Physiological and biochemical responses of Italian basil to lead stress following salicylic acid and silicon-based treatments
摘要
Lead (Pb) pollution imposes severe constraints on the growth, physiology, and metabolic stability of medicinal plants. In this investigation, a silica-salicylic acid nanocomplex (Si-SA NCs) was synthesized and physicochemically characterized using zeta potential analysis, dynamic light scattering (DLS), Fourier-transform infrared spectroscopy (FTIR), and transmission electron microscopy (TEM), and its protective effect against Pb stress was assessed using Italian basil (Ocimum basilicum L.). Plants were treated with Si-SA NCs, potassium silicate, and salicylic acid (SA) and subjected to Pb stress (1000 mg kg⁻¹ soil). Lead toxicity significantly decreased growth parameters, biomass production, mineral balance, membrane stability, and photosynthetic pigment concentration, and increased oxidative stress.
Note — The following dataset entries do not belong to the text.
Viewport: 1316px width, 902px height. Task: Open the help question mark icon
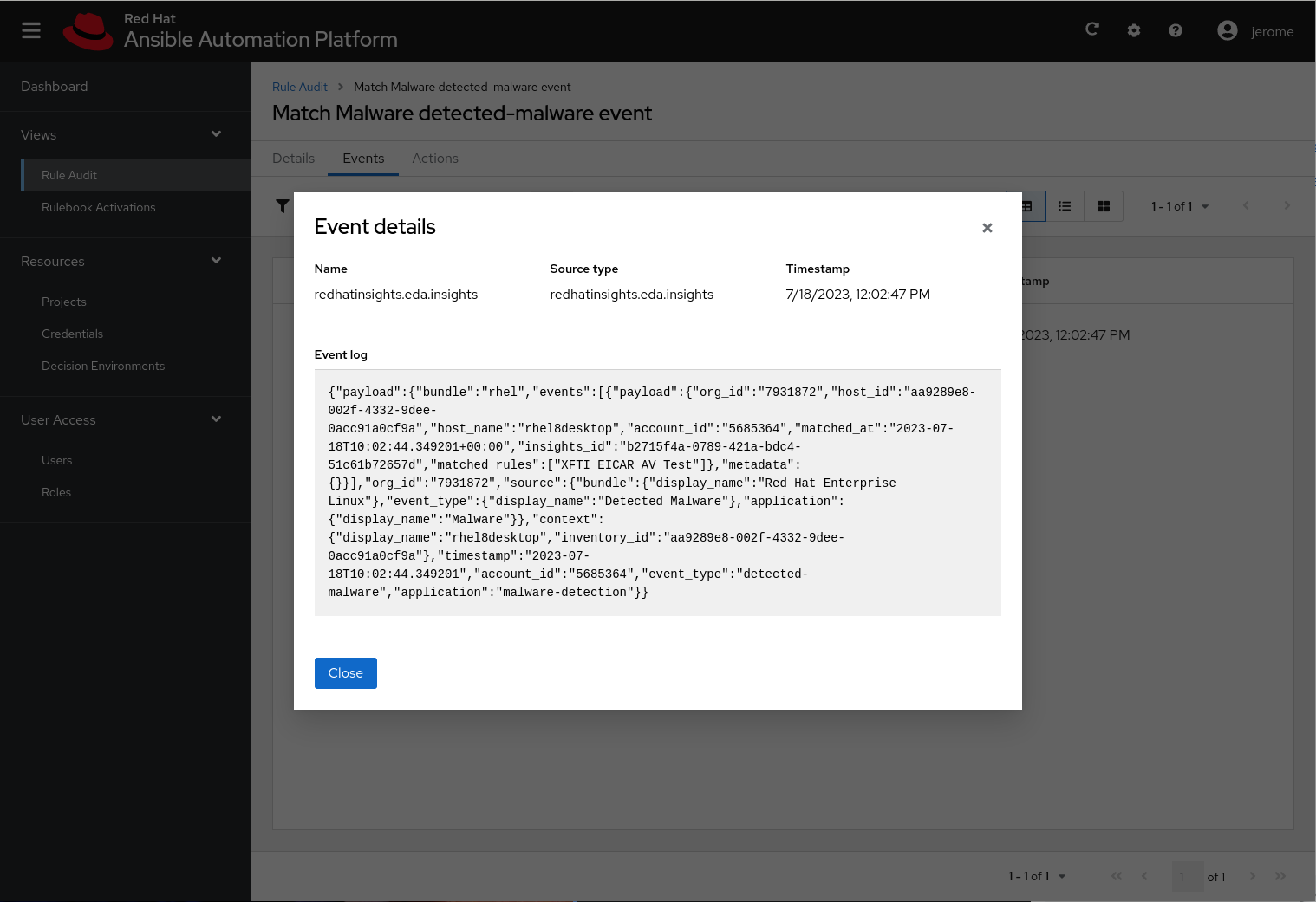point(1176,30)
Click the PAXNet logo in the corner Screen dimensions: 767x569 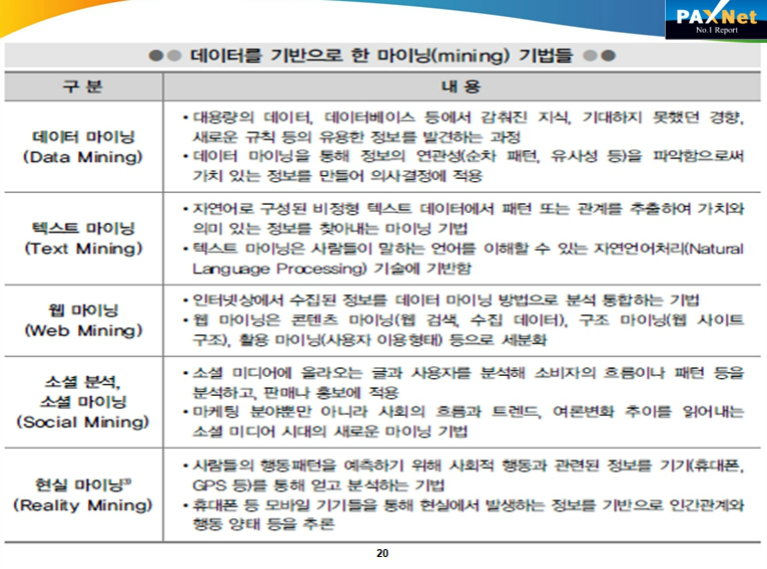click(x=714, y=18)
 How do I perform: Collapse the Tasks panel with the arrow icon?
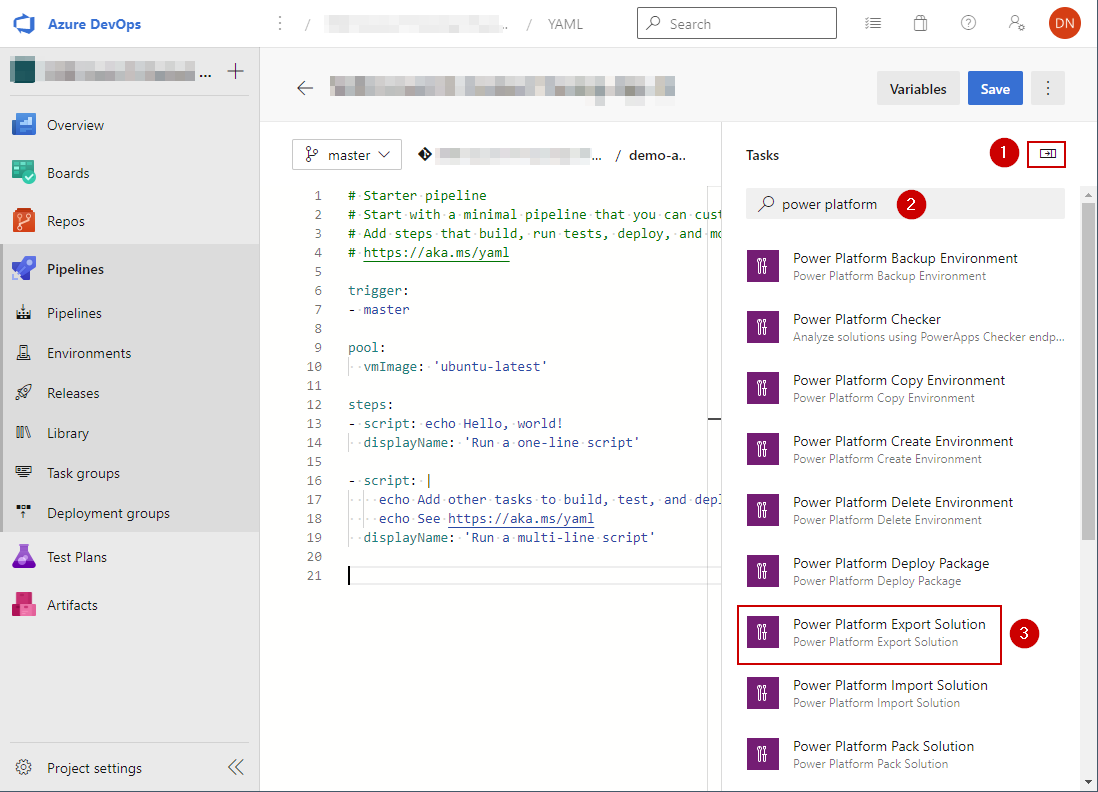(1046, 155)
Application of SA- and silicon-based treatments significantly alleviated Pb-induced damage, with treated plants exhibiting improved plant height, root development, leaf area, fresh and dry biomass, and enhanced uptake of Silicon (Si), calcium (Ca), and potassium (K). Improvements in relative water content and membrane stability were closely associated with increased activities of antioxidant enzymes, including guaiacol peroxidase, polyphenol oxidase, catalase, and ascorbate peroxidase, particularly under Pb stress conditions. In addition, treated plants showed elevated levels of phenolic and flavonoid compounds, along with increased essential oil percentage and yield, accompanied by shifts in major oil constituents. Multivariate analyses revealed coordinated improvements in growth performance and biochemical resilience particularly in response to Si–SA NCs application. In general, the results show that Si-SA NCs, together with individual SA and Si treatments, are effective in reducing lead-induced phytotoxicity by improving physiological performance, mineral homeostasis, and antioxidant biochemical defenses.